§ Exercise objective
Copy out the records from the line with "Where should I click to: Click" up to and including the line with "Action: (x=970, y=688)", changing "lightbulb" to "light bulb" and leaving everything else the same.

§ Material for this exercise
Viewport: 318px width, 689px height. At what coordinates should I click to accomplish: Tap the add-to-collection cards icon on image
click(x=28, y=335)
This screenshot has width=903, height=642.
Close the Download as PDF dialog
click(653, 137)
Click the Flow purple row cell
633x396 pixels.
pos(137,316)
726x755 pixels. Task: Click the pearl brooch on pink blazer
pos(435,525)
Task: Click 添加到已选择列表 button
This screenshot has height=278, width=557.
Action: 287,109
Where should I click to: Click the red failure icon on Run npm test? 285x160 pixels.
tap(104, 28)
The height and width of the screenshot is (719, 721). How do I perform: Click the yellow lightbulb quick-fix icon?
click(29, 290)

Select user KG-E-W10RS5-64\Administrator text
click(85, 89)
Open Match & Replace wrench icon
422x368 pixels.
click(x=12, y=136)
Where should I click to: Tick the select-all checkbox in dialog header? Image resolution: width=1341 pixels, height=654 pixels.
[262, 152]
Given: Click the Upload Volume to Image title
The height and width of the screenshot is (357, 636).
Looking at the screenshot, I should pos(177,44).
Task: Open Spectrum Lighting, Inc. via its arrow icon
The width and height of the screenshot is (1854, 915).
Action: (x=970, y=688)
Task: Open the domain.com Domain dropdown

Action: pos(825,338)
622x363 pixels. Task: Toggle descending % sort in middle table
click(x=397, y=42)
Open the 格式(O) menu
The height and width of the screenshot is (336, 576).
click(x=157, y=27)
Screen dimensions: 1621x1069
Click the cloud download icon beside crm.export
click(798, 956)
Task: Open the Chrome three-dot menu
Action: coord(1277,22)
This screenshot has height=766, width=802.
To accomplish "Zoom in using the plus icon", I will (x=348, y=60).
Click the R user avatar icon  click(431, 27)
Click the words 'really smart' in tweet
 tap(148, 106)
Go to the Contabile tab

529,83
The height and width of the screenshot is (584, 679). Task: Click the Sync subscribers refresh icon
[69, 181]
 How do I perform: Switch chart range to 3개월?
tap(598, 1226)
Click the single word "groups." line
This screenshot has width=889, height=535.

§ Result
Where should I click to: Click the red failure icon on Run npm test? 285x160 pixels.
tap(104, 28)
The height and width of the screenshot is (719, 721). How do I perform: Click the yellow light bulb quick-fix icon?
click(29, 290)

Select user KG-E-W10RS5-64\Administrator text
click(85, 89)
Open Match & Replace wrench icon
422x368 pixels.
click(x=12, y=136)
Where should I click to: Tick the select-all checkbox in dialog header? Image resolution: width=1341 pixels, height=654 pixels.
[262, 152]
Given: Click the Upload Volume to Image title
The height and width of the screenshot is (357, 636).
Looking at the screenshot, I should pos(177,44).
Task: Open Spectrum Lighting, Inc. via its arrow icon
The width and height of the screenshot is (1854, 915).
Action: (x=970, y=688)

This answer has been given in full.